For a brief moment last Tuesday, I felt a flutter of optimism after the UK Supreme Court’s unanimous 11-0 ruling that Boris Johnson’s decision to seek a five-week prorogation of parliament was ‘unlawful, null and of no effect’. At last, I thought: an over-mighty executive brought to heel by a robust, independent judiciary. That’s how democracy is meant to work.

As the Financial Times said in a stonking editorial on Wednesday: ‘When strongman leaders, even in advanced democracies, are attempting to bypass legislatures or due process, the ruling sends a powerful message. In the age of fake news and alternative realities, it is refreshing that judges saw through Downing Street’s skulduggery.’

The president of the Supreme Court, the inspirational Baroness Hale, felt the need to remind Boris Johnson of something that no one, let alone a UK prime minister, should ever have needed to be reminded of: ‘We live in a representative democracy.

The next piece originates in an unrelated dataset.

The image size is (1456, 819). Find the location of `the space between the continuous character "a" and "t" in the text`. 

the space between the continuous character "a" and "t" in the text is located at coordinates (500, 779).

The House of Commons exists because the people have elected its members. The government is not directly elected by the people … The government exists because it has the confidence of the House of Commons. It has no democratic legitimacy other than that.’ (My italics.)

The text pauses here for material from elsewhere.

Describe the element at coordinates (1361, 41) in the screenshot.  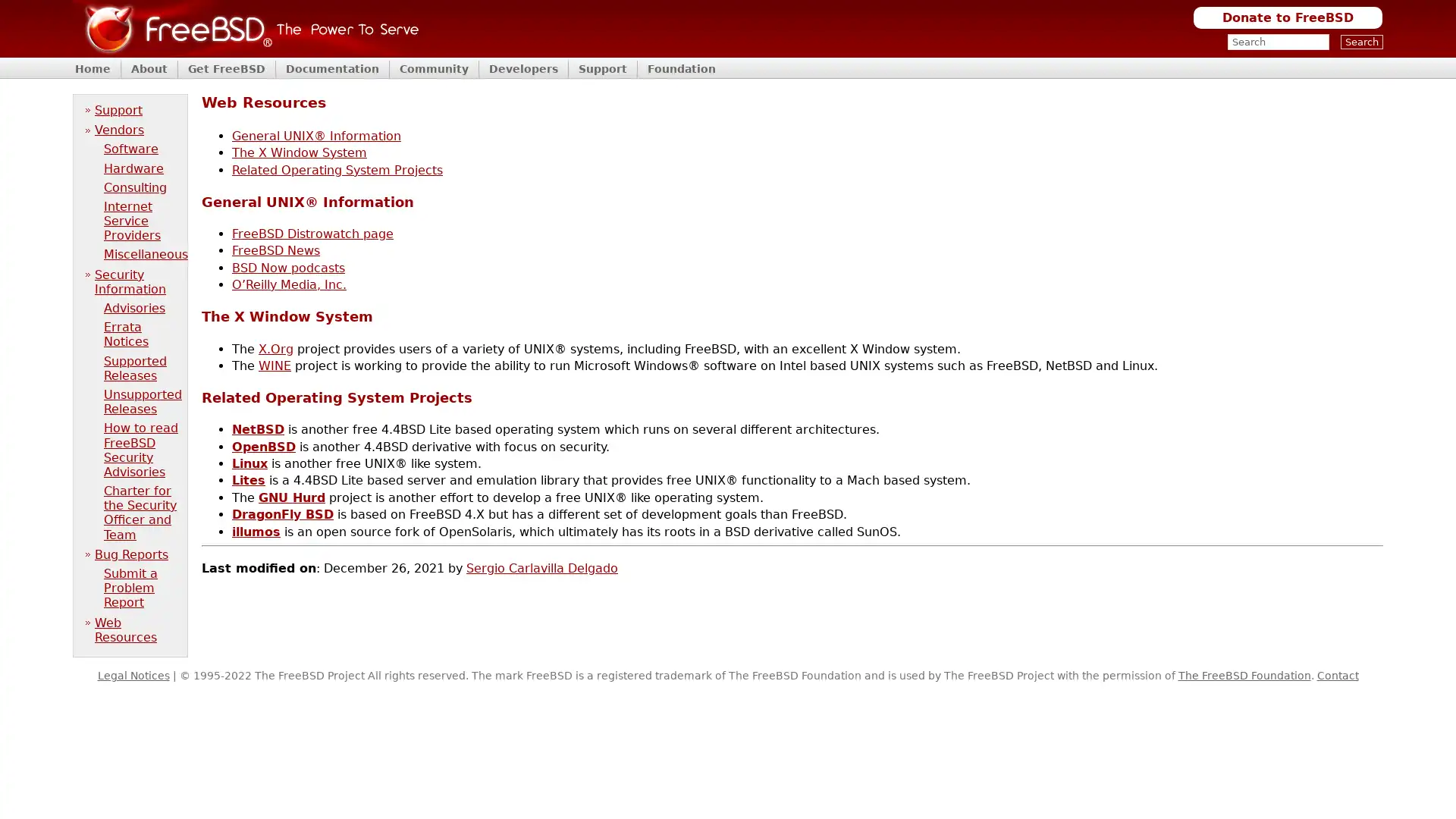
I see `Search` at that location.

Contrast that with the disgraceful suggestion from Johnson himself that parliament should ‘stand aside’ to allow the government to ‘get Brexit done’. Study those words carefully: parliament should stand aside. Not the opposition, not anti-Brexiteers, but parliament itself. They were the words of a playground bully: ‘Get out of my way or I’ll smash your face in.’

Rafael Behr in The Guardian also felt a need to teach the prime minister the basics of how representative democracy works: ‘Johnson holds his office by crown appointment on the basis that he governs with the consent of parliament, representing the people. There is no higher channel that somehow transmutes the popular will into the body of a supreme leader. That mystical power is claimed only by charlatans and autocrats.’

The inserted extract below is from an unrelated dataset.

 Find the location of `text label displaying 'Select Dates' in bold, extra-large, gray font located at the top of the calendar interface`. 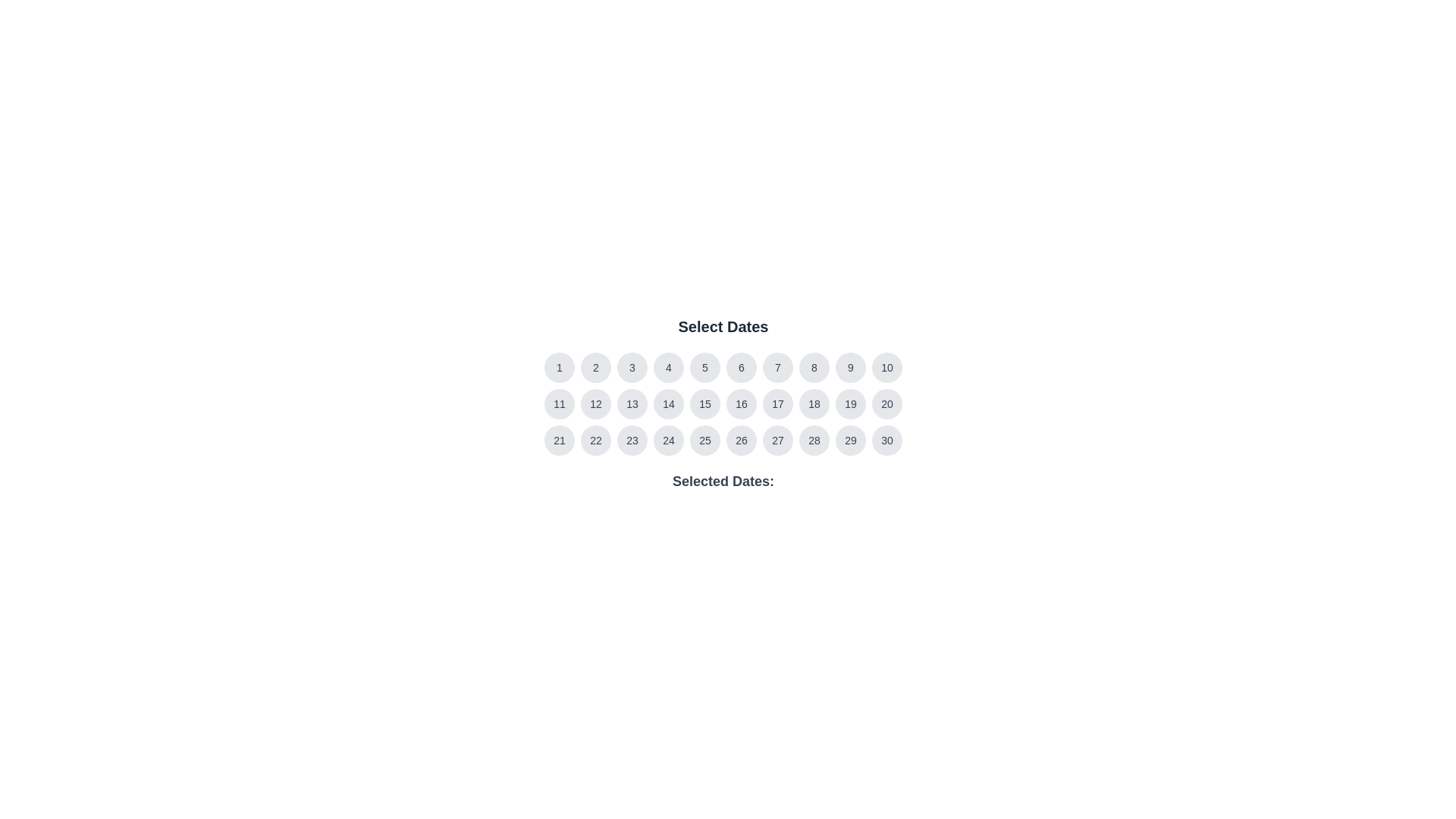

text label displaying 'Select Dates' in bold, extra-large, gray font located at the top of the calendar interface is located at coordinates (723, 326).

As we now know, Mr Johnson accepts none of that. He insists that, even though there is now a law on the statute book obliging him to seek an Article 50 extension before the end of October if he has not reached a withdrawal agreement with the EU, he has no intention of doing any such thing.

According to the former prime minister Sir John Major, he could be planning to bypass the law by passing a so-called Order of Council to suspend the Act – something he could do without involving either parliament or the Queen. ‘I should warn the prime minister,’ said Sir John, ‘that, if this route is taken, it will be in flagrant defiance of parliament and utterly disrespectful to the Supreme Court. It would be a piece of political chicanery that no one should ever forgive or forget.’

And all this while Mr Johnson recklessly ramps up the rhetoric, dismisses as ‘humbug’ the fears of MPs for their personal safety, and insists on using words like ‘surrender’ and ‘capitulation’, words which presumably he thinks make him sound like Winston Churchill in 1940, to paint his opponents as traitors. He brushes aside appeals from all sides to moderate his language, still refusing to accept that what might, just, have been acceptable from the newspaper columnist that he once was is wholly unacceptable – no, worse than that, is despicable – from a national leader.

(Incidentally, his insistence on referring to the ‘Surrender Act’ is based on a blatant lie, Trumpian in its brazenness. Here is the truth, if you’re interested. It might be worth passing on to anyone you hear using the ‘surrender’ phrase.)

So Boris Johnson stands revealed as an unprincipled, amoral, political chameleon, prepared to wrap himself in whatever tawdry covering is required to gain him the prizes he most covets: power and glory. As mayor of London, he pretended to be a social liberal, a man of the metropolis. Now he is a zealot, stirring up hatreds and using the incendiary language of violence.

Which brings us, alas, to the equally appalling vista on the other side of the Atlantic, where Donald Trump now faces formal impeachment proceedings. In response, as you’d expect, he’s gone off the rails again: he has demanded to know where the intelligence service whistle-blower got their information from (the full complaint is here, and it’s well worth reading), and suggested that whoever was responsible was ‘close to a spy – and you know what we used to do in the old days when we were smart?’ (Clue: spies used to be shot.)

I wish I could feel more positive about both the impending US impeachment proceedings and the UK Supreme Court ruling. Both suggest that robust democratic institutions can still function, even when autocrats and bullies seek to run roughshod over them. But what deeply concerns me is the readiness of both Trump and Johnson – and their acolytes – to coarsen political debate and disagreement to such a degree that it soon could spill over into more violence.

Let us not forget: the Labour MP Jo Cox was murdered in 2016; Heather Heyer was killed during a ‘Unite the Right’ rally in Charlottesville, Virginia, a year later. Both were the victims of extreme nationalists who took their cue directly from the sort of language now used routinely by leaders on both sides of the ocean. Twenty-two people died in El Paso, Texas, just last month, allegedly at the hands of a gunman who had earlier published online a manifesto redolent with white nationalist and anti-immigrant bigotry.

In the US, a presidential election is due next year. In the UK, an election could be upon us before the end of this year, and a second Brexit referendum could follow not long after that. With emotions running as high as they are, and with reckless political leaders in both countries prepared to say anything at all that they calculate will bring them political advantage, the risks of more violence have never been higher.

And the big question for progressives and liberals who, like me, fear for the future, is how best to confront the danger. So far, no one seems to have come up with a good answer.